Kelebek etkisi

Mesleğini söyle bana, ruh halini, mesleğinin yaşamına nasıl etki ettiğini, karakter yapını, ikili ilişkilerde ve sosyal hayatında velhasıl siyasete girmişsen mesleğinin azizliğine uğramaman için dikkat etmen gerekenleri diyeyim sana!

Dilinizden yıllarca “1-0” rakamlarını düşürmeyenlerdensiniz ve hayata “Bir ya da Sıfır” penceresinden bakanlardansanız kahin olmaya lüzum yok sizin mesleğiniz ‘mühendislik’ olmalı.

Bilgisayar, makine ya da inşaat ne mühendisi olduğunuzun bir önemi yok. Özel ilişkilerinizde de sosyal yaşamda da sık sık yol kazasına uğruyor olmalısınız.

Korkmanıza lüzum yok,  arkadaşlarınız  sizi tanıyan tüm yakınlarınız aslında ‘özünüzde ne kadar iyi bir insan’ olduğunuzu biliyorlardır.

Sözü nereye getireceğimi merak ediyorsunuzdur.

Hikâye malum.

Sözü, kanser hastası Dilek Özçelik kadar, bana göre Bakan Erdoğan Bayraktar’ın da yanlış anlaşılmasına sebep olan hadiseye getirmek istiyorum.

Kameralara yansıyan, yürekleri sızlatan Dilek’in gözyaşları ‘kelebek etkisi’ yapıp benzer durumda olan on binlerce kanser hastasına deva olurken, Bakan Bayraktar’ı da ‘aşağı sakal yukarı bıyık’ denilebilecek izahı zor bir durumda bıraktı.

Bugünün Türkiye’sinde neresinden bakarsanız bakın savunulacak bir tarafı yok elbette.

Ancak mademki Dilek Özçelik’in gözyaşları karşılıksız kalmamıştır...

Madem ki o akan gözyaşları benzer durumda olan hastaların derdine devam olmuştur...

Ve madem ki hayırlara vesile olmuştur.

O halde ‘yardım’ denince ‘al şu parayı’ diyen Erdoğan Bayraktar’ı anlayabilme çabası gösterebilir, empati yoksunluğuyla suçlanan Bayraktar’a empatiyi bizler yapabiliriz.

Kamuoyuna yansıyan konuşmalara baktığımda öncelikle aklıma Çevre ve Şehircilik Bakanı olan Erdoğan Bayraktar’ın asıl mesleğinin ne olduğunu merak ettim.

Yıllarca TOKİ başkanlığı yapan Bayraktar’ın asıl mesleğinin inşaat mühendisi olduğunu öğrenince, ağzımdan ‘tipik mühendis’ davranışı sözleri döküldü.(İstisnalar kaideiyi bozmaz elbette)

Nedir tipik mühendis davranışı?

Sorunu çok yönlü ele almazlar, soyut değil somut düşünürler, duygusal zeka değil analitik zekaya sahiptirler, ellerinde sadece ‘1-0’ rakamları vardır.

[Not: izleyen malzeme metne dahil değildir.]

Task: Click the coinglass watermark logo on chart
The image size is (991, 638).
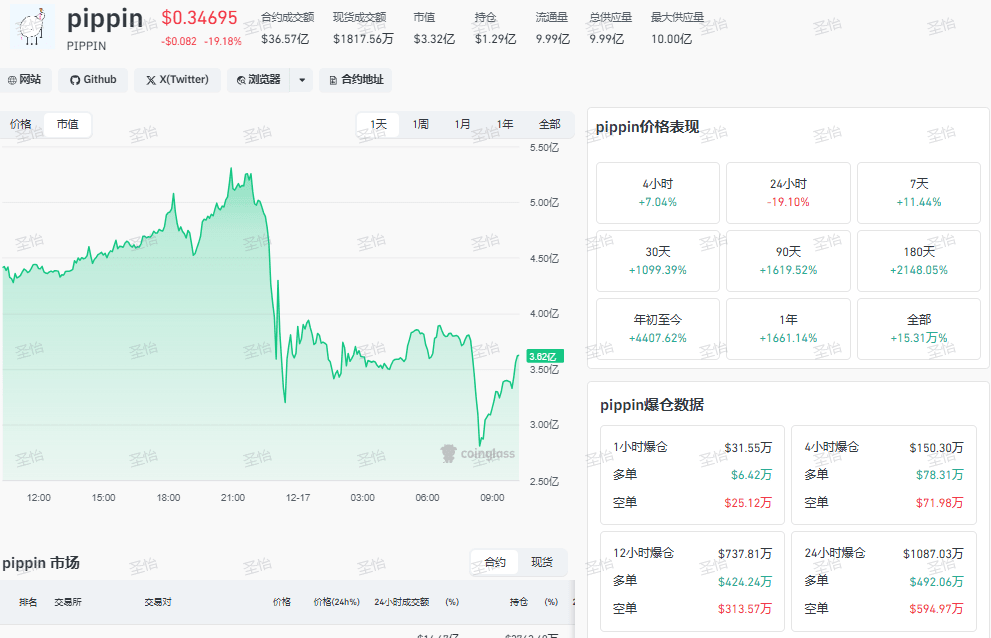Action: (478, 453)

Bütün hayat onlar için bir ve sıfır rakamlarından ibarettir. En kısa yoldan sorunu ne şekilde çözebileceklerine bakarlar.

Çözüm odaklıdırlar. Detaylarla ilgilenmezler.

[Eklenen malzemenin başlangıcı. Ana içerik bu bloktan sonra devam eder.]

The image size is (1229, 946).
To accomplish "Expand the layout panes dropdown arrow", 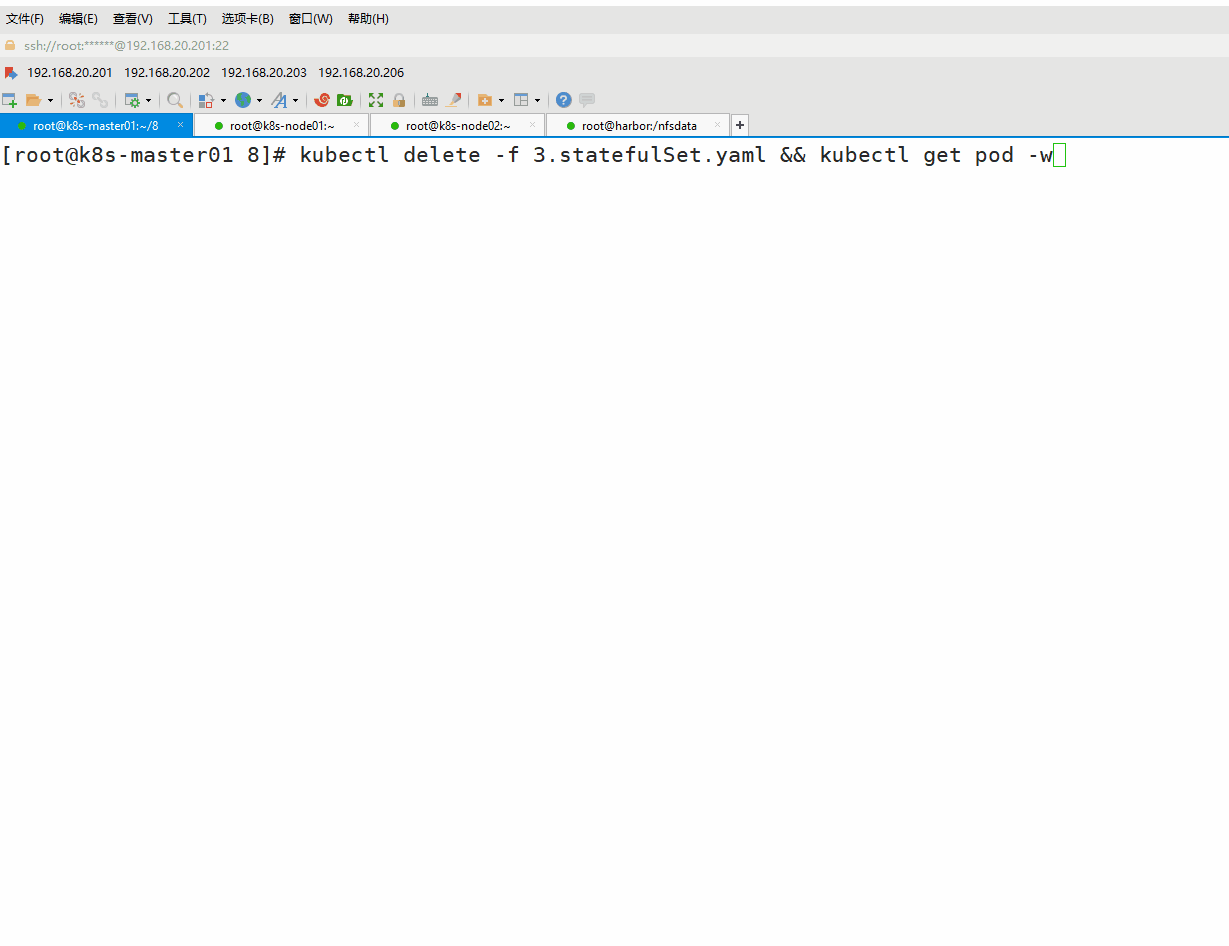I will [x=537, y=101].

Yani herhangi bir sorunun çözümünün kaynağını bulmadan rahat edemezler.

Yani anlamaktan ziyade aşmaya bakarlar, bir nevi  işin kolayına kaçabilmek sanatıdır meslekleri.

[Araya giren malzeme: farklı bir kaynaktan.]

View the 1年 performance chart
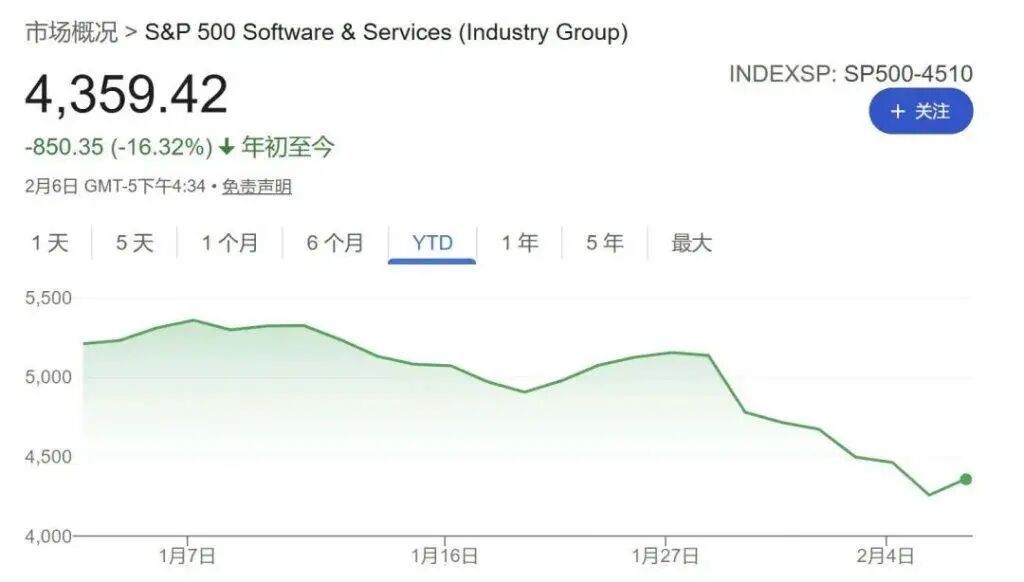Image resolution: width=1024 pixels, height=582 pixels. pyautogui.click(x=519, y=242)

Ve aşırı sorumluluk sahibi olmanın verdiği dezavantajlarının olduğunu da unutmamak lazım...

Tipik mühendis davranışı dediğim şey bu.

Kestirmeden sorun halletmeye çalışılırsanız, çoğu kez yol kazasına uğramanız da kaçınılmaz olur doğal olarak.

Alın şimdi Dilek Özçelik’in konuşmasını yeniden okuyun ya da dinleyin.

Sonrasında Erdoğan Bayraktar’ın davranışını bir kez daha değerlendirin.

Ne diyor Özçelik, kanser diyor, ilaç diyor ve yardım diyor.

Peki Bakan Bayraktar’ın zihinde bu nasıl kodlanıyor ve bunun çağrışımı ne oluyor: İlaç ve yardım.

Sağlık bakanı olmadığına göre kendince sorunu hemen orada acil bir şekilde çözmeye çalışıyor ve muhtemelen  ne kadar parası varsa genç kızın cebine koyuyor ve yine muhtemelen babalık davranışı içerisinde de ‘para çok düşürme’ tembihini yapıyor.

Kestirme ve hızlı bir şekilde sorunu çözmek istemesi de ‘duygusal incinme’ dediğimiz yol kazasına sebep oluyor.

Olay budur.

Madalyonun elbette bir de öteki yüzü var.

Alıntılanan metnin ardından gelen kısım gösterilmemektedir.